Central catheters for hemodialysis: a six month experience of 103 catheters.
Queiros J, Cabrita A, Maximino J, Lobato L, Silva M, Xavier E.
Servico de Nefrologia, Hospital Geral de Santo Antonio, Porto, Portugal.
Nephrologie. 1994; 15(2): 113-5
A prospective study was done during a six-month period to evaluate number, function, difficulties of placement and immediate and late complications of central venous catheters for hemodialysis. One hundred and three catheters were placed, 78 double lumen and 25 single lumen, using Seldinger technique. The places of implantation were: right subclavian in 79, left subclavian in 13, right jugular in 8 and 3 in the right femoral vein; 62 were first catheters.

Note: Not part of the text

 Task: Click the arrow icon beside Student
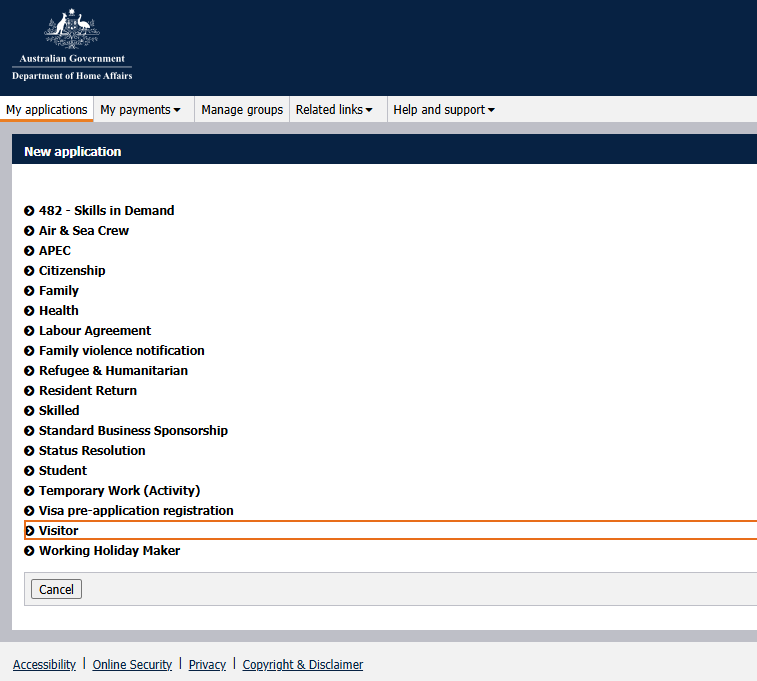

We needed a mean of 2 punctures to enter the goal vein, and in 4 the place of implantation had to be changed. Catheters remained in place for a mean of 21 days. Six catheters were lost to follow-up. Immediate complications were 2 hemothorax, 3 punctures of the artery and 3 malpositioned catheters. Late complications were 12 local infections, 7 associated with sepsis. Twenty catheters occluded but removal was only necessary in 10. There was no statistic difference in incidence of complications between single lumen and double lumen catheters (X2). Conclusions: 1. Percutaneous central venous catheters is a simple and safe technique to obtain temporary vascular access for hemodialysis. 2. Double lumen catheters have no higher rate of complications than single lumen.